In recent years, IMN has become the predominant method for fixation of stable intertrochanteric femur fractures despite a lack of compelling evidence for the superiority of one method over the other. In 2005, less than half of intertrochanteric fractures were treated with IMN, but by 2011, nearly 80% received IMN (Werner et al. 2015). Meanwhile, the debate about which method is superior continues in the literature. A database study of patients in the US showed that SHS is associated with higher 1- and 2-year mortality than IMN (Werner et al. 2015), while a study of a UK database revealed higher 30-day mortality with IMN as compared to SHS (Whitehouse et al. 2019).
This study has limitations. As a retrospective cohort study, this study faces the limitations inherent to such a study, including the possibility of confounding by unmeasured variables. Another limitation in this study is the sample size. Despite including data from all patients treated over several years at a high-volume Level 1 trauma center, only 83 patients met inclusion criteria for this analysis. As such, this study was likely underpowered to detect the effects of a difference in device costs as they represent only a small proportion of the total cost of a hospitalization.
Conclusion
Our study found no significant difference in cost or length of stay between patients treated with IMN and SHS for stable intertrochanteric hip fractures, but we found a higher transfusion requirement among IMN patients.

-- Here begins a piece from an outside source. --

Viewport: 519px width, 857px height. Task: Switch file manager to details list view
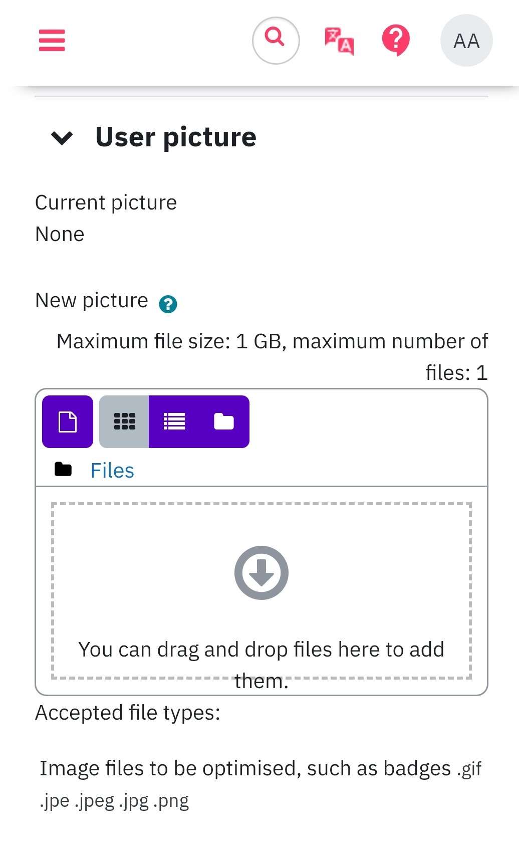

The literature on IMN versus SHS for intertrochanteric femur fractures is mixed, but this study suggests that differences in implant costs are relatively insignificant when evaluating total cost of care. Orthopaedic surgeons should choose the implant with which they are most comfortable to allow for stable fixation with immediate weightbearing. Given our data, cost containment measures should focus primarily on standardized care pathways for the management of geriatric hip fractures to decrease length of stay over dictating implant choice in the setting of stable intertrochanteric hip fracture.
Acknowledgements
The authors have no acknowledgments.
Declarations of Competing Interests
Ryan D. DeAngelis reports paid consultant for Arbutus Medical Inc. Samir Mehta reports research support from Acumed, LLC, board or committee member for AO Foundation, paid presenter or speaker for Bioventus, editorial or governing board for Current Opinion in Orthopaedics, paid presenter or speaker for DePuy and Johnson & Johnson Company, board or committee member for the Orthopaedic Trauma Association, paid consultant and paid presenter or speaker for Smith & Nephew, paid consultant and research support for Synthes, publishing royalties, financial or material support from Wolters Kluwer Health—Lippincott Williams & Wilkins, and research support from Zimmer, outside the submitted work. The remaining authors report no conflict of interest.